密室に集められた複数人の人間。それは、1人の人物が死んだときに居た人間で、その真相を暴け、という指示が……。こういう設定の作品だと、一種のデスゲームというか、人狼ゲーム的な方向へ、ということが多いのだけど、そんな設定から社会派と言われるような作風へと移ろっていく、という流れにまず驚いた。
その渦中にある人物・真鶴茜。彼女は、集められた6人を担当していた社会福祉士。家庭に問題のあった彼らを保護する、というのが仕事。情熱をもってその仕事に邁進し、子供たちを救ってきた女性。物語の主人公、というか、視点となる桜介自身も、そんな彼女に救われ、恩人と慕っている。そして、そんな彼女が、桜介らを花火大会に誘い、そこで……。その日の参加者が語る当日の、そして、自身の過去……
桜介が、自分は茜に救われた、というように、茜の行動によって救われた人間は多い。しかし、じゃあ、全員が彼女に感謝をしていたのか、というと……。「救い」の手を差し伸べられた本人にとってはどうなのか? 確かに客観的に見れば、問題のある親。しかし、本人にとっては自分を愛してくれる存在。そんな親との絆を「保護」という名のもとに破壊されてしまった。そんな恨みを抱く存在も。主観と客観でのギャップ。その中での反発も当然に出てくる。
さらに、それぞれの回想が綴られる中で出てくる集められた人間の、もう一つの共通点……
作中でも語られているのだけど、激増していく児童虐待の通報件数。しかし、人員や予算が拡充されるわけではない。ただただ、一人一人の職員にその重責が積み重なっていくだけ。その中で、当然、手が回らなくなってしまった存在もいる。とりあえず前を見よう。そういうのは簡単。けれども、そんなに簡単に割り切れるのか、と言えば……。責任感が強ければ強いほど、そんな思いは強くなり、疲弊してしまう。茜もまた、そうなってしまっていた。しかし……

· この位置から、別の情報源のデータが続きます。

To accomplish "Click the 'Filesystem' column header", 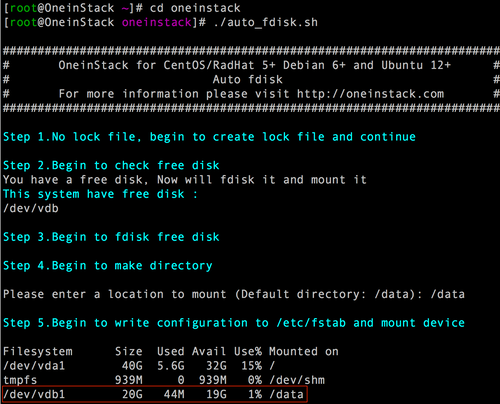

彼女の残した手帳。そこに記されたメッセージ。辛い状況を経験しながらも、しかし、再び前を見出るようになったこと。そして、何よりも彼女は、子供たちに本気だった。残酷な結末ではあるのだけど、でも、そのメッセージによって集められた面々が救いも見出すことが出来た。そんな結末にちょっとかもしれないけれども、光を見いだせたのが救いなのだろう。